Thursday’s strikes, authorised by President Barack Obama, represent Washington’s first direct military action against Houthi-controlled targets in Yemen’s conflict.
The Pentagon said the strikes were aimed at radars that enabled the launch of at least three missiles against the US Navy destroyer USS Mason since Sunday.
US officials, speaking on condition of anonymity, said US Navy destroyer USS Nitze launched the Tomahawk cruise missiles around 4am local time (01:00 GMT), according to Reuters news agency.
“These radars were active during previous attacks and attempted attacks on ships in the Red Sea,” including the USS Mason, one of the officials said, adding the sites were in remote areas where the risk of civilian casualties was low.
The US official identified the areas in Yemen where the radars were targeted as near Ras Isa, north of Mukha and near Khoka.
Just hours after news broke of the strikes, Iran announced that it had deployed two warships to the Bab el-Mandeb strait and the Gulf of Aden.
The semi-official Tasnim news agency said on Thursday that the destroyers had been dispatched on October 5 and were part of a regular anti-piracy patrol off Yemen and East Africa.
The missile attacks on the USS Mason – the latest of which took place earlier on Wednesday – appeared to be the Houthis’ response to a suspected Arab coalition strike on mourners gathered in Yemen’s Houthi-held capital Sanaa.
But Houthi rebel fighters and allies on Thursday denied the accusations that they had targeted the USS Mason, according to AFP news agency.
“Those claims are baseless,” the Saba news agency quoted a military official allied with the rebels as saying. “The [rebel-allied] army and the Popular Committees [armed group] have nothing to do with this action.”

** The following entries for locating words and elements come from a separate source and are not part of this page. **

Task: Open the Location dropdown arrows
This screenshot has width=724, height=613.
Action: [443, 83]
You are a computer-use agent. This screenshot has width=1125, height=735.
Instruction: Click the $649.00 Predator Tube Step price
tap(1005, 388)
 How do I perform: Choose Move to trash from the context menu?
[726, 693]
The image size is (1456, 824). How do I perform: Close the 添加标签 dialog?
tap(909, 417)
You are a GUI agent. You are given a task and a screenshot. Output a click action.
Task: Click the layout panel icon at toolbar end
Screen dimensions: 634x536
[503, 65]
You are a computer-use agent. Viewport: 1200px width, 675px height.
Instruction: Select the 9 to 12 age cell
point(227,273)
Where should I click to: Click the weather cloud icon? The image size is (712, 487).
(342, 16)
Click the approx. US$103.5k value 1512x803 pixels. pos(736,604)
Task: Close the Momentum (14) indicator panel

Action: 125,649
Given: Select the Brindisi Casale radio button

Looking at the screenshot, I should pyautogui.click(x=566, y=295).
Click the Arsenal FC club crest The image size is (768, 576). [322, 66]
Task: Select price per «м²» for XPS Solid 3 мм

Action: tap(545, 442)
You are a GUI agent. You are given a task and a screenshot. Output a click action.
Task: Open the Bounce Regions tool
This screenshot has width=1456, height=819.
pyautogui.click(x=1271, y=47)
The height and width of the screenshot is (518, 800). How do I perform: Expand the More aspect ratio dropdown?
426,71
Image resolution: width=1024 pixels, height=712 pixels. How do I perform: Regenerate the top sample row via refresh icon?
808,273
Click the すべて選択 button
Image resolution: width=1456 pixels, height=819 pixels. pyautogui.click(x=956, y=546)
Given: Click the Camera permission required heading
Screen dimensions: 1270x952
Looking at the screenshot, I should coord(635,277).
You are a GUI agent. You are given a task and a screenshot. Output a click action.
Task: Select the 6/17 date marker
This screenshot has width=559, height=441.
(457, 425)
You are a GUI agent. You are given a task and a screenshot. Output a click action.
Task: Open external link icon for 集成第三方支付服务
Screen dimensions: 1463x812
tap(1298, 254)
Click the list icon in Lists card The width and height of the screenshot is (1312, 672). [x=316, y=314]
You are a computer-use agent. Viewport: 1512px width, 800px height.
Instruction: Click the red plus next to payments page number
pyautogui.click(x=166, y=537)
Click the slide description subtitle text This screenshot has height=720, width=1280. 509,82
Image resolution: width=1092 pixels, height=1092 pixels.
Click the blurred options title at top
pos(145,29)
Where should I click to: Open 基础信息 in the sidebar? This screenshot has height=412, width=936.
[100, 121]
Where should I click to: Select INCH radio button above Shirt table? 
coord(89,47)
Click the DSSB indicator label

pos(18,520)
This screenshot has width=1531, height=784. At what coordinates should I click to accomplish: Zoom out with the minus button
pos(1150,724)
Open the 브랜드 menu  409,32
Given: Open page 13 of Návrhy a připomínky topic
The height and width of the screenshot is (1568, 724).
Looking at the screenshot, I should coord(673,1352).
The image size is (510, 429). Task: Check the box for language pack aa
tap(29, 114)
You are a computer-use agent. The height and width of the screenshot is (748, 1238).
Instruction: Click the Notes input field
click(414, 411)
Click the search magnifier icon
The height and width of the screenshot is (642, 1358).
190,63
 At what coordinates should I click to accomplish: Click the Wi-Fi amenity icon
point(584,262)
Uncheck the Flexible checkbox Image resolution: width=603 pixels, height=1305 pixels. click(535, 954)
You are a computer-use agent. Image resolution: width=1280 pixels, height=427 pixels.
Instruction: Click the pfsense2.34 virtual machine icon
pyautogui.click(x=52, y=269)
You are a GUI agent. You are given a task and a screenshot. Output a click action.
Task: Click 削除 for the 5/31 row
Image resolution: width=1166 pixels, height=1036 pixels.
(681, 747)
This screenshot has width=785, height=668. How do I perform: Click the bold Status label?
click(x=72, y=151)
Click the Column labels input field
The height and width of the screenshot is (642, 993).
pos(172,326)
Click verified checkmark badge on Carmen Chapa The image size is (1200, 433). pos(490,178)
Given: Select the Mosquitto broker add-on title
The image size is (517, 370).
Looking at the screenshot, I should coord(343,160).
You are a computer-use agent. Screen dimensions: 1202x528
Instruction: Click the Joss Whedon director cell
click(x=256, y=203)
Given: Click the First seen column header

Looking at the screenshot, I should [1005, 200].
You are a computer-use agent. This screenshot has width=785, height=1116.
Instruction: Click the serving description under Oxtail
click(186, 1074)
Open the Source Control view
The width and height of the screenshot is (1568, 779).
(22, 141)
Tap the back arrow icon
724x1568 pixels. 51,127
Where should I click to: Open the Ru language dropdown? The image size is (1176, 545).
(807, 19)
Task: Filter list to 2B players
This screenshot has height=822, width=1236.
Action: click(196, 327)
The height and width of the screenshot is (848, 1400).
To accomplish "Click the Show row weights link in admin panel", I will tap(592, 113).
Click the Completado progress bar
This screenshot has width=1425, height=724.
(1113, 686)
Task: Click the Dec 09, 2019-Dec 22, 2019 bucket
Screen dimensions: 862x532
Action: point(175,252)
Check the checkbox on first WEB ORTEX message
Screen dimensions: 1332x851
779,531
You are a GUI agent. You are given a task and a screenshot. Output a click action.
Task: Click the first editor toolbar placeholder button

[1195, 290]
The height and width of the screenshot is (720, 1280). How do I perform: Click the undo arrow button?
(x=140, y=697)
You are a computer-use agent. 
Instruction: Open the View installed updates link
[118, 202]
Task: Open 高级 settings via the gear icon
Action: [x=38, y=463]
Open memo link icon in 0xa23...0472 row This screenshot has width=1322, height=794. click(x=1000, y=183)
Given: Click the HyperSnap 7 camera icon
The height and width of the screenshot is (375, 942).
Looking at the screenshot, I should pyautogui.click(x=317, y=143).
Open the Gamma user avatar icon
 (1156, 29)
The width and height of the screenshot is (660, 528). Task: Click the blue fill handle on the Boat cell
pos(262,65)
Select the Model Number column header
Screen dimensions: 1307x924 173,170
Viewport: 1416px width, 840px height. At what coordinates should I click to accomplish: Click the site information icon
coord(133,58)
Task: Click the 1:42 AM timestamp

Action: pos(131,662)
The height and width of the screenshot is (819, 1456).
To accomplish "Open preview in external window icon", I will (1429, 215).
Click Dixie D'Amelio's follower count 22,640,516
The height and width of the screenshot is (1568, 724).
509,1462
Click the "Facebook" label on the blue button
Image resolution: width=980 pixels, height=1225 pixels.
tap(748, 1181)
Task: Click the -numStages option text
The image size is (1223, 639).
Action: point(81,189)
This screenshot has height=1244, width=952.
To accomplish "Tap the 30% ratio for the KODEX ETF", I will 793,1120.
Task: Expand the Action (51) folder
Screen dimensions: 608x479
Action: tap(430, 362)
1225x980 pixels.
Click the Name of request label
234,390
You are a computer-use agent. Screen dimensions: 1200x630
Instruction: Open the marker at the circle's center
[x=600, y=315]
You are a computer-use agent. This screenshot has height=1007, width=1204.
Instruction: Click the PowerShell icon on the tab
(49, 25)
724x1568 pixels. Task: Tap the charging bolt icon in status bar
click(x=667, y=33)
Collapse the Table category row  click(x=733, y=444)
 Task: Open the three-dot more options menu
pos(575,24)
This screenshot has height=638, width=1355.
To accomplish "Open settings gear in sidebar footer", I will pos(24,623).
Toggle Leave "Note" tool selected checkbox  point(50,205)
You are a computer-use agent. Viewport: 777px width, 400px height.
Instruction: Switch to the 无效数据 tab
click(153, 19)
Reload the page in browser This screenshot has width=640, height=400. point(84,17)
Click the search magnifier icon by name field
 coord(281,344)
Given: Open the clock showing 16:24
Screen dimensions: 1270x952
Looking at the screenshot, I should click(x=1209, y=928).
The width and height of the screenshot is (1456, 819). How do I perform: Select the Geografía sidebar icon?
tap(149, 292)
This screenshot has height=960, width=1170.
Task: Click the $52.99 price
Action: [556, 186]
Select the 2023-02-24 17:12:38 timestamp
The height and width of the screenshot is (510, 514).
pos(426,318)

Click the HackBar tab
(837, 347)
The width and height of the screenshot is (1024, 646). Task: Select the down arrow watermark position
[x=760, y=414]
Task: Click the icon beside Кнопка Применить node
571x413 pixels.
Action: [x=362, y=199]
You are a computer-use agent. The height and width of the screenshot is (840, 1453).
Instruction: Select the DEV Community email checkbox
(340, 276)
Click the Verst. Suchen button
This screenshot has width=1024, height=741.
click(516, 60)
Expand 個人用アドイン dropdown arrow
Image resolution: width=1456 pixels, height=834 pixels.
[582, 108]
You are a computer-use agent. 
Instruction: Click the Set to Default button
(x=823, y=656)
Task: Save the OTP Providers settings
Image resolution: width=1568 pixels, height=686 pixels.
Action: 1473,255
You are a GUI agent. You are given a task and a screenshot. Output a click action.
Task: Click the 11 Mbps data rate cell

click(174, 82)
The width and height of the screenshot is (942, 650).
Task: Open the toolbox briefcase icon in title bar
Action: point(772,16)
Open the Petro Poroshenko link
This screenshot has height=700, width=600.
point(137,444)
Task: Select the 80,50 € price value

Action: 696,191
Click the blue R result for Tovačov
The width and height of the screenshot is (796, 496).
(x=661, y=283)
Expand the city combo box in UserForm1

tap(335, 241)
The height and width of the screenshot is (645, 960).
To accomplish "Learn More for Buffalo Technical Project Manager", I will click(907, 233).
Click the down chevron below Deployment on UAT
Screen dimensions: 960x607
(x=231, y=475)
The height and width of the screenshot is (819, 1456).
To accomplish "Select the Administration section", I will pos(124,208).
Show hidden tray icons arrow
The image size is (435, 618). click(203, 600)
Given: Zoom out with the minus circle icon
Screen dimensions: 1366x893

The missile incidents, along with an October 1 strike on a vessel from the United Arab Emirates, add to questions about the safety of passage for military ships around the Bab al-Mandeb Strait, one of the world’s busiest shipping routes.
The Pentagon warned against any future attacks.
“The United States will respond to any further threat to our ships and commercial traffic, as appropriate,” Cook said.
The conflict between Yemen’s government and Houthi rebels escalated last year with the intervention of an Arab coalition in support of President Abd-Rabbu Mansour Hadi.
The UN says more than 6,700 people have been killed and more than three million displaced by fighting in Yemen since March 2015, when the coalition launched its campaign.